— Start Data rows —

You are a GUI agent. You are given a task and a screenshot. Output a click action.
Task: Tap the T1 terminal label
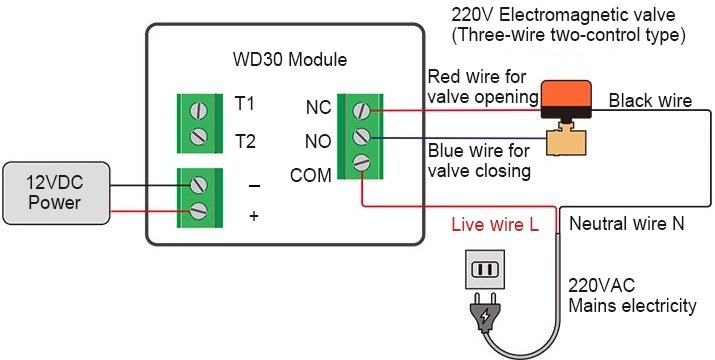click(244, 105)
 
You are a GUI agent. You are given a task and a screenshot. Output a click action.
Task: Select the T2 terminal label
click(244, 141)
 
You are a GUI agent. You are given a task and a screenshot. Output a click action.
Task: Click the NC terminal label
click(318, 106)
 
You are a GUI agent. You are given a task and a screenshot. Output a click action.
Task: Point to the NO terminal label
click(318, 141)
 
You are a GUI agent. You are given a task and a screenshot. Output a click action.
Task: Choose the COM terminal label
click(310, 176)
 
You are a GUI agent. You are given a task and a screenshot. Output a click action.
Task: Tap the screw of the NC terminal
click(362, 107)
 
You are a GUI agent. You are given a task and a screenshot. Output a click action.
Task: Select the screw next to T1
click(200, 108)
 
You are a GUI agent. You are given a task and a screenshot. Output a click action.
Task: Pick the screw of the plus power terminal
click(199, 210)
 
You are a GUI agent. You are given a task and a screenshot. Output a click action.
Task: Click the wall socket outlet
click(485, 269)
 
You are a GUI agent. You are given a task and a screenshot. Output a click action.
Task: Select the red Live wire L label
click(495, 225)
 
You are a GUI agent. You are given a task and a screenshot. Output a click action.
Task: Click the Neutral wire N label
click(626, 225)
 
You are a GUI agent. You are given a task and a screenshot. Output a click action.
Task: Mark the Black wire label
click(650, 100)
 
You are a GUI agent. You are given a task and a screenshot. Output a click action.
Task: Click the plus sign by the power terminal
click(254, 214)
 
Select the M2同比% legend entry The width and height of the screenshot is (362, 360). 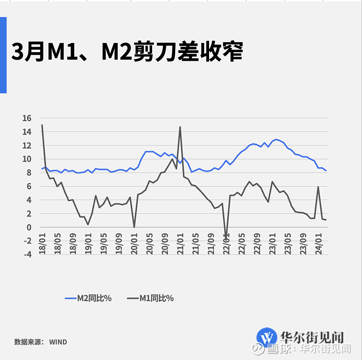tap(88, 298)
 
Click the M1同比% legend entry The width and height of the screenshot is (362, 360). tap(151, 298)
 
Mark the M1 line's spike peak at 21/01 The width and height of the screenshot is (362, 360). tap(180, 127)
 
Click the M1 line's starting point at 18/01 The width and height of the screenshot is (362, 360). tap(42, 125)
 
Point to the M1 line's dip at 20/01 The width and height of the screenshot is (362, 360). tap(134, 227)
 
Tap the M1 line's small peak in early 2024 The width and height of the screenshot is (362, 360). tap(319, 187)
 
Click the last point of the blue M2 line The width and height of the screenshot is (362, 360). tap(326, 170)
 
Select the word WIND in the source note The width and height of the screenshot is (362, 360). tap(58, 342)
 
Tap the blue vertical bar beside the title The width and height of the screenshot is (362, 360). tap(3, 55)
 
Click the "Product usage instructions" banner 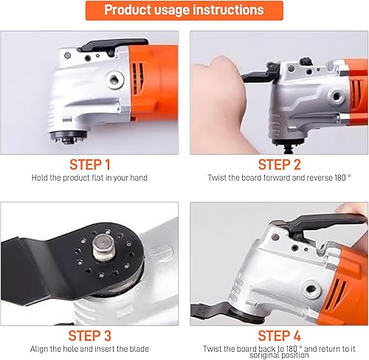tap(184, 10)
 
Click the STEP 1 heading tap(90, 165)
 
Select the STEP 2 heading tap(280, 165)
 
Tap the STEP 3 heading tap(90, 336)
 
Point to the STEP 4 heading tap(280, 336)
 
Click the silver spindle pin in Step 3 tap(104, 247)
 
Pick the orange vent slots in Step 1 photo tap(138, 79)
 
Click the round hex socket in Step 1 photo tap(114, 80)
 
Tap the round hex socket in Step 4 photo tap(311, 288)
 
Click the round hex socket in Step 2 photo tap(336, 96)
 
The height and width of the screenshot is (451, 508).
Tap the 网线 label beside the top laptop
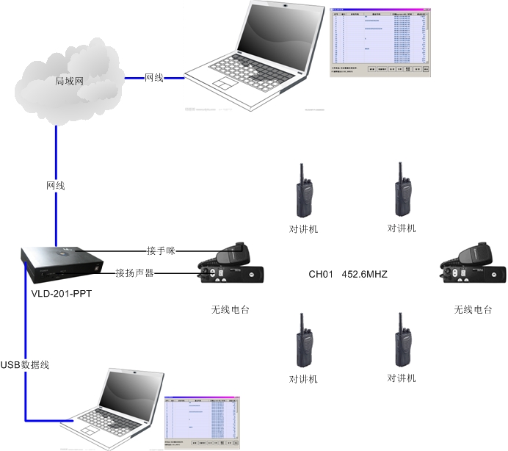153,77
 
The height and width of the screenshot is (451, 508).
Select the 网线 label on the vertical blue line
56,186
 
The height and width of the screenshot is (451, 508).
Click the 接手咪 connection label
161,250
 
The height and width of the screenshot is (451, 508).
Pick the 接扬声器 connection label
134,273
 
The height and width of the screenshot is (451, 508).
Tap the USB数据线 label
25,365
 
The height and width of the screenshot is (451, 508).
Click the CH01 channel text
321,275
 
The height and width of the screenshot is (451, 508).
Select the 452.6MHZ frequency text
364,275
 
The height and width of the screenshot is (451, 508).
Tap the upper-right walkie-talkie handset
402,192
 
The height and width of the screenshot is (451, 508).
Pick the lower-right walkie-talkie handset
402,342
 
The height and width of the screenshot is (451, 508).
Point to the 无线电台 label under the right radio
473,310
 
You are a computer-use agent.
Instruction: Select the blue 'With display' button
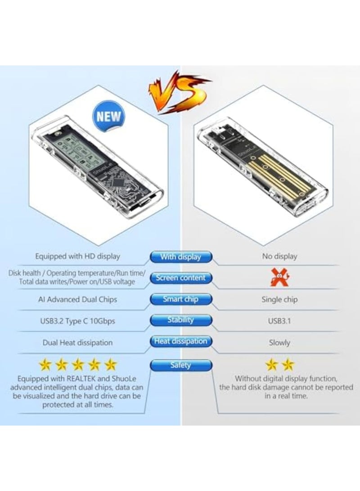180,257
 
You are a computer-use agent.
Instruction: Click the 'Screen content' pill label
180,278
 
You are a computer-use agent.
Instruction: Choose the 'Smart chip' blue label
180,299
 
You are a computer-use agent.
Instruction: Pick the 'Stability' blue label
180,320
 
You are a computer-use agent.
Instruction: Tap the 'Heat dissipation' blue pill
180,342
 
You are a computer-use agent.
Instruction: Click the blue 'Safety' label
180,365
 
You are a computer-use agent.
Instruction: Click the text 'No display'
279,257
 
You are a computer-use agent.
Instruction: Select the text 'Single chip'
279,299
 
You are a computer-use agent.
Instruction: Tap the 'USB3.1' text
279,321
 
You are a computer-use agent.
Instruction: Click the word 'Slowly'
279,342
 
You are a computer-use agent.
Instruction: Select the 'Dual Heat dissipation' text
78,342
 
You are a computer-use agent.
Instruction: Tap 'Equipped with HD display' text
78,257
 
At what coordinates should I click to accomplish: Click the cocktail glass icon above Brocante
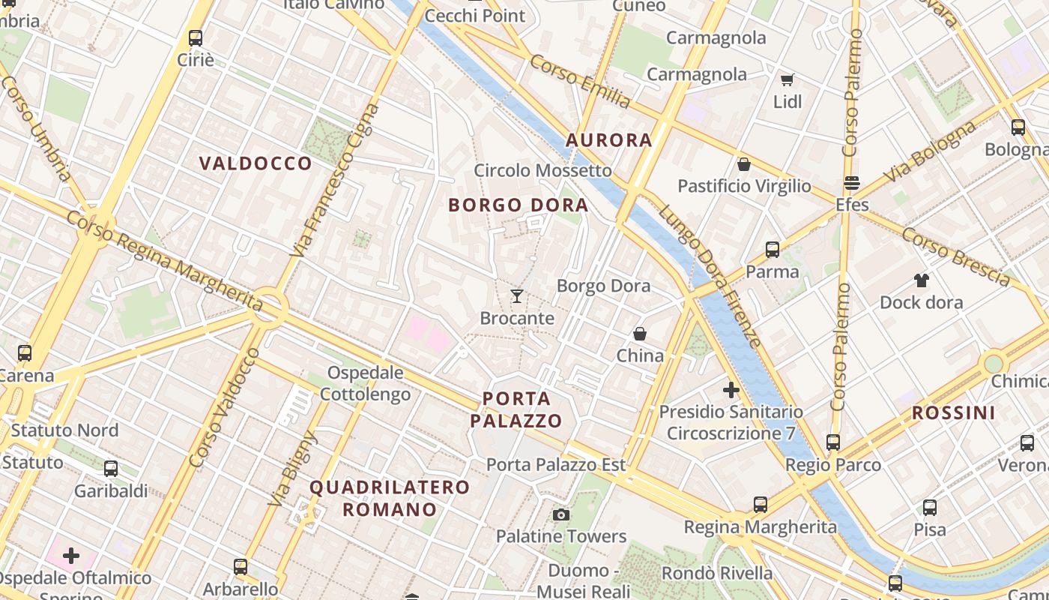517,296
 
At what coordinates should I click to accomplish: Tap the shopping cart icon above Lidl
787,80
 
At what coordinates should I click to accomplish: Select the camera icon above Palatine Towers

— End Data rows —
— Start Data rows —

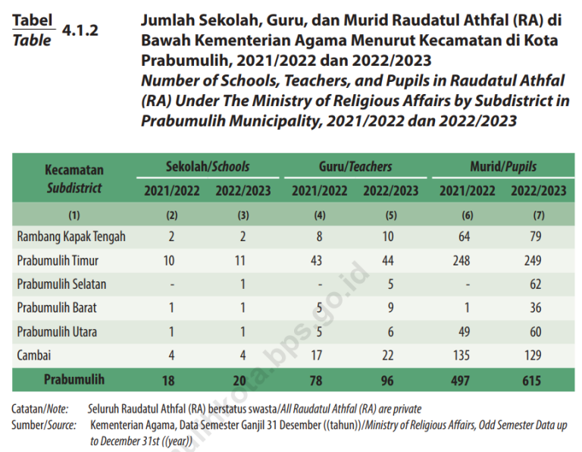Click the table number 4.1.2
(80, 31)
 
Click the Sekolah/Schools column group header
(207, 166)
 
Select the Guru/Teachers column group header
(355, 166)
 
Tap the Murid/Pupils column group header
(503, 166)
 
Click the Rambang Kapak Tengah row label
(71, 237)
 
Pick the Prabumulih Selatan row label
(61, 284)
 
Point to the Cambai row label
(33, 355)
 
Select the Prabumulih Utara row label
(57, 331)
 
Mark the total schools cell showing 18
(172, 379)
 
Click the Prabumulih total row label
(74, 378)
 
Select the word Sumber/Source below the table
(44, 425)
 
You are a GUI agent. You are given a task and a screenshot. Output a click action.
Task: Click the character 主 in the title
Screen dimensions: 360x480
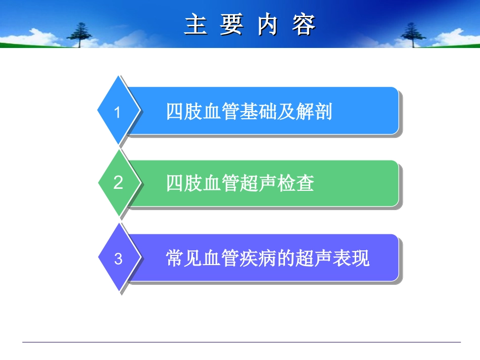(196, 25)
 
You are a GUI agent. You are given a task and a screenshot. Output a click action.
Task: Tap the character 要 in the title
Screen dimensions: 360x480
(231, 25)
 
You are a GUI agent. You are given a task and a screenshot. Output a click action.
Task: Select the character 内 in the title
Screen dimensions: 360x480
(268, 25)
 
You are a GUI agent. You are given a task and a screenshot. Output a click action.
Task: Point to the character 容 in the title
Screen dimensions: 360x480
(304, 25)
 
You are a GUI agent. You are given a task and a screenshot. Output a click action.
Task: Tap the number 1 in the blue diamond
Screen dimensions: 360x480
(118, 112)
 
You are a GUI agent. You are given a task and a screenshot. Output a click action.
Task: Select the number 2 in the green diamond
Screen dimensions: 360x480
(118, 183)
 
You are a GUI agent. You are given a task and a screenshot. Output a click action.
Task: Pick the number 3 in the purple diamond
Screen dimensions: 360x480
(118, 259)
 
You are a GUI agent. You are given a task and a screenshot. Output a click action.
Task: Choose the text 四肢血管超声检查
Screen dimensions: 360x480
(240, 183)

— End Data rows —
— Start Data rows —

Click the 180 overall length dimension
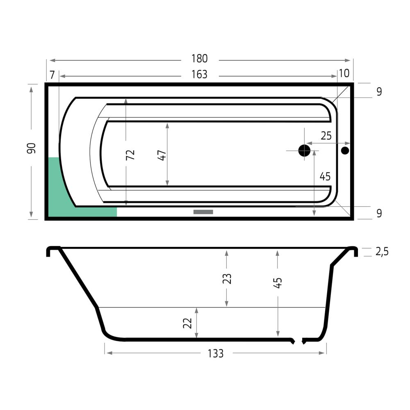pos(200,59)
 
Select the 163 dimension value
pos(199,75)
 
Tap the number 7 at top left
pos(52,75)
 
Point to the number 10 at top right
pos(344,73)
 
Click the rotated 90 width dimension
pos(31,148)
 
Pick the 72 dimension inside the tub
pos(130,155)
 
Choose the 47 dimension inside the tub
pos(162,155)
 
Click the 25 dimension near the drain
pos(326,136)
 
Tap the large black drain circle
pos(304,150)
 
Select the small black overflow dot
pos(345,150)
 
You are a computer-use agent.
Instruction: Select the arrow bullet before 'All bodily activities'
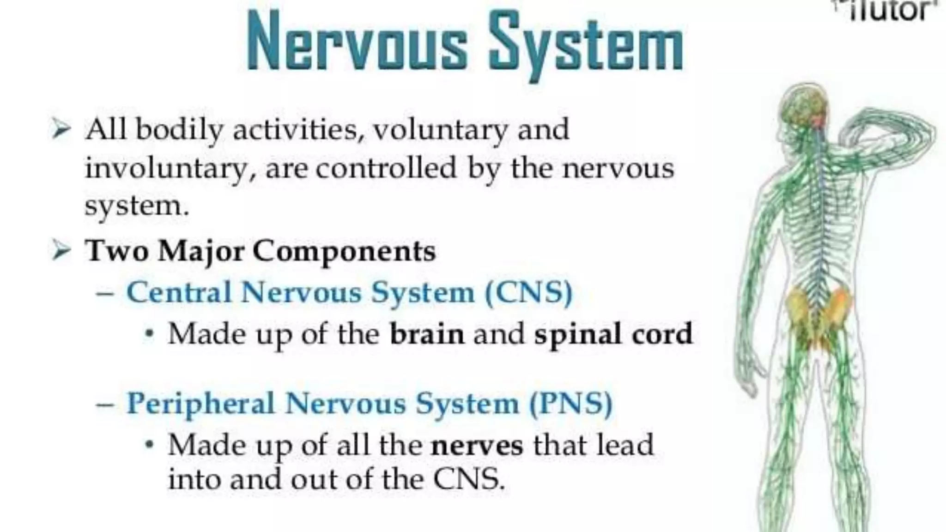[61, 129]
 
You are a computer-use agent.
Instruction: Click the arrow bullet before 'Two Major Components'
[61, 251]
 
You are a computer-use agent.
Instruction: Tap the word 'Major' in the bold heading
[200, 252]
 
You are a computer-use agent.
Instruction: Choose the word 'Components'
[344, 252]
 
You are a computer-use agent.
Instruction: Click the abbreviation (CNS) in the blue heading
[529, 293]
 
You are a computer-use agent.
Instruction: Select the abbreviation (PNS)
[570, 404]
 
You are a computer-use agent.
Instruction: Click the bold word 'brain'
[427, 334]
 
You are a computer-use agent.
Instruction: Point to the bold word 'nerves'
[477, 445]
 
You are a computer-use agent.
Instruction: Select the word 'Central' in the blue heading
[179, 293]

— End Data rows —

Task statement
Return every line of the material above that contains the word "Mark".

Worked answer
Task: Mark the Black wire label
Mark the M1 line's spike peak at 21/01 The width and height of the screenshot is (362, 360). tap(180, 127)
Mark the total schools cell showing 18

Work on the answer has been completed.